- TASK PROMPT -
Transcribe the stretch of the passage on hospital contract negotiations from "Big name hospitals" through "power during negotiations.".

- TEXT BLOCK -
····················

Across California, powerful hospital executives have perfected a ruthless negotiating tactic by using patients as leverage to demand more money.
When contract talks with insurers begin, hospitals push for major reimbursement increases. If they do not get what they want, they threaten to leave insurance networks entirely, knowing full well the fear and chaos that creates for patients and families.
The playbook is now familiar. Patients receive alarming notices warning they could soon lose in-network access to their doctors, specialists, cancer centers or children’s hospitals. Families with ongoing treatment suddenly fear disruption. Employers panic about coverage instability for workers. Public pressure mounts almost instantly. And all of it serves one purpose: forcing higher payment rates.
Big name hospitals like Memorial Sloan Kettering have engaged in this practice. California has also seen this repeatedly. UC Health threatened network disruption involving UCSF and other University of California hospitals. Sutter Health has long been viewed as one of the clearest examples of how dominant hospital systems can flex their market power during negotiations.

····················

Collected data

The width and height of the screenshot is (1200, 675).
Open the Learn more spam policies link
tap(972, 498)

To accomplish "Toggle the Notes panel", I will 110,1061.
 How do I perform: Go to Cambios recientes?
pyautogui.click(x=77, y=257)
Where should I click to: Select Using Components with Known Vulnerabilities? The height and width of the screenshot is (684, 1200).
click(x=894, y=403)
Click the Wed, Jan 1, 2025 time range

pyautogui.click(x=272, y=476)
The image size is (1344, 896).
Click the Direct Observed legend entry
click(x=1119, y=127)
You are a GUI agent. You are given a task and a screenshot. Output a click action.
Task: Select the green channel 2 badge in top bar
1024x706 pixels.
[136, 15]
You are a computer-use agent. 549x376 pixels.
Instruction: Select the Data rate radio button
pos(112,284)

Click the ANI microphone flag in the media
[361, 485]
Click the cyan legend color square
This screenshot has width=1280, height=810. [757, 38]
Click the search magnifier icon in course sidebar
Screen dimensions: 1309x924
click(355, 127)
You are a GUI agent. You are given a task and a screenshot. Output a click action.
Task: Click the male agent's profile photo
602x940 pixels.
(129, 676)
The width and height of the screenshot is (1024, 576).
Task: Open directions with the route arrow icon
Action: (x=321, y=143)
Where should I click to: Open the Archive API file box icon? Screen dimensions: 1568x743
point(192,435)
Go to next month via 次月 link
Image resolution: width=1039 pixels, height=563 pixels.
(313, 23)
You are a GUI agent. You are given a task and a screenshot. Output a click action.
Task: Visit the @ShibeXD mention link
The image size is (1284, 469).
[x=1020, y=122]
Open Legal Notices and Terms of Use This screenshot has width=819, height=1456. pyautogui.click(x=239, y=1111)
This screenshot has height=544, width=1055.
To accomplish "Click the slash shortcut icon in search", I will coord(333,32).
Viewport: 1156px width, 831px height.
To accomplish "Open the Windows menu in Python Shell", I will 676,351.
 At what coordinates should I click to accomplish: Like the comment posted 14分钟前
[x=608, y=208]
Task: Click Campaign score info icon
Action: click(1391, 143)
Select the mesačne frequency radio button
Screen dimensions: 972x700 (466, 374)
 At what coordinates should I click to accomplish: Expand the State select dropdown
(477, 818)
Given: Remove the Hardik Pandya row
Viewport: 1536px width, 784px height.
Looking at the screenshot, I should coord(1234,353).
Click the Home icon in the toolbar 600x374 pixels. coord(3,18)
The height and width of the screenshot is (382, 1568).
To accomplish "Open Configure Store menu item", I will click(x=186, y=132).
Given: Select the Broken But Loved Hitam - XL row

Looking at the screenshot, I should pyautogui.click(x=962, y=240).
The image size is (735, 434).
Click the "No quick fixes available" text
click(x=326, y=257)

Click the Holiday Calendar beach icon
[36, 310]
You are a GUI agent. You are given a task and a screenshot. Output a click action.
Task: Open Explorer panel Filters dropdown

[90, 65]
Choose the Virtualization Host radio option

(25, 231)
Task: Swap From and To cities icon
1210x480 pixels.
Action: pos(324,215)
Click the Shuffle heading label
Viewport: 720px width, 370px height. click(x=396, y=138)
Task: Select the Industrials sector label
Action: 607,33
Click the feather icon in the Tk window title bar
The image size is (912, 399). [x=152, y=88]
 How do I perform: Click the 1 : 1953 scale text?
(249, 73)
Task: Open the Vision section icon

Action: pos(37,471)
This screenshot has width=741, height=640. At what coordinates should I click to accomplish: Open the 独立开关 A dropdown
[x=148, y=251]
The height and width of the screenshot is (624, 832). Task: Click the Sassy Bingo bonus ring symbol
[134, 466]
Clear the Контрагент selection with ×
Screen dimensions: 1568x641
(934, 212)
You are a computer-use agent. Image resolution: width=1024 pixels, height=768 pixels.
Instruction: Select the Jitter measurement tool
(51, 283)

····················

- SOLUTION TO THIS PROBLEM -
Big name hospitals like Memorial Sloan Kettering have engaged in this practice. California has also seen this repeatedly. UC Health threatened network disruption involving UCSF and other University of California hospitals. Sutter Health has long been viewed as one of the clearest examples of how dominant hospital systems can flex their market power during negotiations.